Fig 2. Large number of expressed LCORL retrocopies in equids.
Top: Increased coverage over the exons of the LCORL gene in WGS data indicate the presence of several LCORL retrocopies in equids. Paired end reads from the LCORL retrocopies, highlighted in red, align only to the exons of the parent gene due to the absence of introns in the retrocopies. Reads highlighted in green at the 5’ and 3’ end of the gene indicate the paired read is aligned on a different chromosome, in this case chr9 where the LCORL retrocopy is inserted. Notably, the third exon is missing from the retrocopy transcript. Bottom: FISH with horse BAC clone 164B3 in different equids confirm the presence of LCORL retrocopies. The red signals in metaphase and interphase chromosomes show the location and approximate copy number of LCORL retrocopies.

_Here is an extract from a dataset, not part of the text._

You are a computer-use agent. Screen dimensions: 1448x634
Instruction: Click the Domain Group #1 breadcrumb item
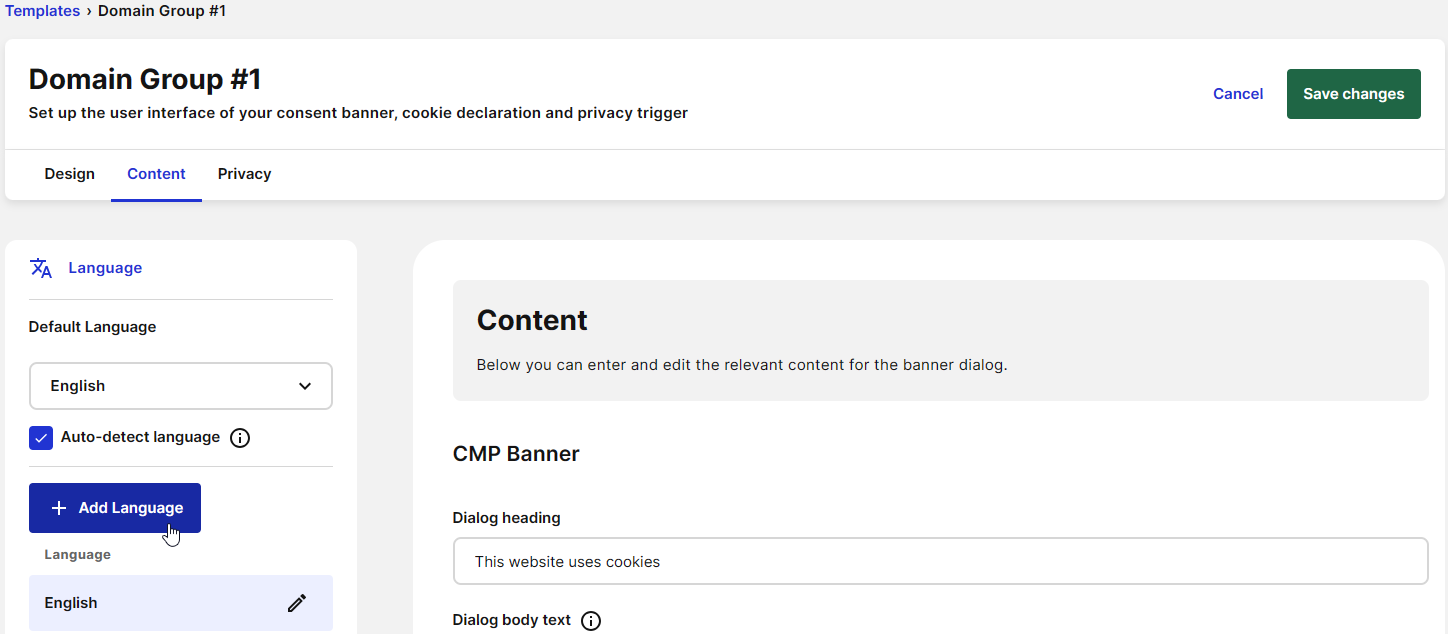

An analysis based on increased coverage per individual indicated that there were between 17 and 35 copies of the segmental duplication carrying the LCORL retrocopy in horses (S9 Table). The number of LCORL retrocopies appears to vary between individuals and species within the Equus genus; members of the subgenus Asinus had the least number of copies on average at 13.7 (95% CI 10.3–16.6), while domestic horses had an average of 25.1 (95% CI 24.4–25.9) and Przewalski’s horses were estimated to have 33.2 copies of LCORL on average (95% CI 30.0–36.4). We then analyzed additional equine genome assemblies for the presence of LCORL retrocopies. The UCLA_HA_Equagga_1.0 zebra genome assembly contains six LCORL retrocopy fragments on unplaced scaffolds, indicating that the region had not been correctly assembled. While the ASM1607732v2 donkey genome assembly contains 10 full length LCORL retrocopies (S10 Table), only one of the LCORL retrocopies was on donkey chr12, which is homologous to horse chr9, and the other nine LCORL retrocopies were assembled on donkey chr3. A separate Donkey genome assembly, ASM130575v2, also contained two full length LCORL retrocopies on unplaced scaffolds.

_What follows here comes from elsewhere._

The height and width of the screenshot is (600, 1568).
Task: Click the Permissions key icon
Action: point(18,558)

In addition to sequence analysis, we visualized the locations and approximate copy numbers of LCORL retrocopies in horses and other equids by FISH and confirmed the presence of multiple retrocopies on horse chr9 and its homologs in other equids (Fig 2, bottom). FISH results also indicated individual and species variation in the number of LCORL retrocopies and confirmed that the asses have slightly less copies than horses, and zebras (S2, S3 Figs). FISH verified that the ASM1607732v2 donkey assembly had inaccurate placement of the LCORL retrocopies on donkey chr3, as all the FISH signals were on donkey chr12, homologous to horse chr9.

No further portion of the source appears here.